A la chute de Saigon, la possibilité est offerte aux Vietnamiens nés Français d'émigrer en métropole. C'est le choix que fait toute la famille d'Albert Nguyen, à l'exception de la fille aînée, Pauline, retenue au Vietnam où son mari, trop proche du pouvoir allié aux Américains, est envoyé en camp. « Mes parents sont venus s'installer en Avignon. A 78 ans, mon père avait travaillé toute sa vie et avait tout perdu ». Albert, lui, débarque à Paris avec son épouse. « C'était l'aboutissement d'un rêve ». Jet Tour lui ouvre ses portes. Trois ans plus tard, il entre chez Air Alliance, spécialiste de l'Asie et de l'Amérique latine. En 1981, il opte pour le département « voyages » du Crédit mutuel et vient à Strasbourg. C'est là qu'il dirige aujourd'hui l'agence d'un voyagiste lorrain, Schon-Brullard. L'arrivée en France s'était faite sans difficulté : « La communauté asiatique vietnamienne est d'une grande discrétion ». A son départ pour Strasbourg on lui a glissé cet avertissement : « Les Alsaciens ne sont pas commodes ».
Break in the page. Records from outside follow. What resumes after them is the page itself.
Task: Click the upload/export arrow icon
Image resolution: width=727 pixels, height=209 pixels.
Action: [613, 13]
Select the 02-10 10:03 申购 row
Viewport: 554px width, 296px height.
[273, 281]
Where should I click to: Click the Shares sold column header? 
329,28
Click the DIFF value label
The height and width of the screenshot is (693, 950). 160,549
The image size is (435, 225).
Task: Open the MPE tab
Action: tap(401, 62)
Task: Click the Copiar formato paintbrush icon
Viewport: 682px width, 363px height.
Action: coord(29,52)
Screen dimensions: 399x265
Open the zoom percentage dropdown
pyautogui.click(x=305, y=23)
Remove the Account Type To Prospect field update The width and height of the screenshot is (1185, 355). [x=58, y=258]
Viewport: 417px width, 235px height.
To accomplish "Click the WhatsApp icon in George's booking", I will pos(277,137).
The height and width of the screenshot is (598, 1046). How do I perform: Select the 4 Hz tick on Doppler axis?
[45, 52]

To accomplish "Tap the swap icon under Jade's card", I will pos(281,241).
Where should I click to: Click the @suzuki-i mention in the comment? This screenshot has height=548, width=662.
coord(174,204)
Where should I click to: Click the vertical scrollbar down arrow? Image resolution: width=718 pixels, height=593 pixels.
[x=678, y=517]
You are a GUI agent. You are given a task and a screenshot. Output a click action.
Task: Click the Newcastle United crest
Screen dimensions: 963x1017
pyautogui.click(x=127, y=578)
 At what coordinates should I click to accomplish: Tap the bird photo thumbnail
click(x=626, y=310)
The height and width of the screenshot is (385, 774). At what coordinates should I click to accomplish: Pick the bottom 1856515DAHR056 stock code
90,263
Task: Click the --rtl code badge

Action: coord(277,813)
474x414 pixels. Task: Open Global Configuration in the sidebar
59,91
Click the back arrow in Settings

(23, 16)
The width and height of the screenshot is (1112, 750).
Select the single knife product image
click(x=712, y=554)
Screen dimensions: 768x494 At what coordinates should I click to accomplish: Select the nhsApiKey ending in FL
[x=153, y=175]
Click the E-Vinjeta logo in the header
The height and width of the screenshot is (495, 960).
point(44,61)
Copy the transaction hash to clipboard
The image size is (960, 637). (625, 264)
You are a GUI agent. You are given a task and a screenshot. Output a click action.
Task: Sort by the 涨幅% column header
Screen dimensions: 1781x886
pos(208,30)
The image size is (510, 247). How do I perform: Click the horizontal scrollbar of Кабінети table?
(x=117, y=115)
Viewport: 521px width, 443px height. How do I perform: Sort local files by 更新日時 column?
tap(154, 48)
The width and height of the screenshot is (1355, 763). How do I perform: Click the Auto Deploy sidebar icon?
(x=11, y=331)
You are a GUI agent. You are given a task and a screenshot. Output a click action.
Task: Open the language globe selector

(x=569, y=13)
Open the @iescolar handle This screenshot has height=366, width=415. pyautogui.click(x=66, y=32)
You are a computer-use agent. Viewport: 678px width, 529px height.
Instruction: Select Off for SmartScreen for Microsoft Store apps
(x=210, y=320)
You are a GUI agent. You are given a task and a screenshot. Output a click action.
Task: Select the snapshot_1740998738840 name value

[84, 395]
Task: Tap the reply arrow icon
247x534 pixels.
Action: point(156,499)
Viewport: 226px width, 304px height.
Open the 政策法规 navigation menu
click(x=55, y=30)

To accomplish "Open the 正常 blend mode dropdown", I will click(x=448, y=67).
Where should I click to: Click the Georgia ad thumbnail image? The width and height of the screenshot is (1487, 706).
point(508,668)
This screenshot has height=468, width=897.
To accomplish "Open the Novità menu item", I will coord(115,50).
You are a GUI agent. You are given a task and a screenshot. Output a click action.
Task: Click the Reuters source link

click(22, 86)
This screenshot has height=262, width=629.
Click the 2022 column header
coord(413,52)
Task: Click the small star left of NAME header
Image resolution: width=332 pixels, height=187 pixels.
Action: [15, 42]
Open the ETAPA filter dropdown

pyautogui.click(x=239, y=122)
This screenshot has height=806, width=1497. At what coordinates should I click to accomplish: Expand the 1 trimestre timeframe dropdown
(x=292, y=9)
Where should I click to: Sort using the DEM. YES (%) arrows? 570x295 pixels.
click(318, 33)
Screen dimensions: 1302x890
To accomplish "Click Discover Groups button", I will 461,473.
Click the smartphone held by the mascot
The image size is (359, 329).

Des Alsaciens francs et disciplinés
Il se fait sa propre opinion : « C'est vrai qu'ils sont assez froids, hautains au premier abord. Mais à force de travailler avec eux, on finit par les apprécier. Ils respectent leur parole, sont francs et disciplinés ». Pour Albert Nguyen, le chemin de l'intégration passe alors par « l'efficacité dans le travail » : « il m'a fallu deux ans pour faire mes preuves ». Au Vietnam, Albert Nguyen se sentait français. Aujourd'hui en France, il se sent Vietnamien. A Strasbourg il renoue avec ses origines, accepte la présidence de la petite communauté des catholiques vietnamiens. Enfant, ce sont les châteaux de la Loire et la tour Eiffel qui peuplaient son imaginaire. Aujourd'hui, il lui arrive de penser aux paysages de sa jeunesse. « Evidemment, en vieillissant, on éprouve l'envie de rentrer chez soi. Au Vietnam, ou en Thaïlande, où mon épouse est née. On aimerait retrouver les personnes que l'on a connues, mais on se rend compte qu'au pays, ceux qui vous étaient proches, ont disparu et que vos amis sont ici, en France... En 1993, lorsque je suis retourné pour la première fois au Vietnam, j'ai découvert mon pays d'origine comme si je n'y avais jamais habité. » Nostalgie d'un pays ou celle, plus banale, de l'enfance perdue ? Peut-être, car Albert Nguyen ne laisse paraître aucune amertume. Le destin l'a poussé plusieurs fois vers de nouveaux horizons. Il est allé son chemin avec l'envie de prendre et de retenir le meilleur de chaque étape de sa vie : « Dieu m'a doté d'une forte capacité d'adaptation ». La souplesse et la discrétion vietnamiennes ; le franc-parler et l'esprit critique français ; le sens de la discipline et de l'organisation des Alsaciens : ce pourraient être les héritages d'Albert Tan Thien, né Français en Indochine. A ce jour -et depuis 22 ans- installé en Alsace.
Par Christian Bach - Les Dernières Nouvelles d'Alsace - 8 Août 2003.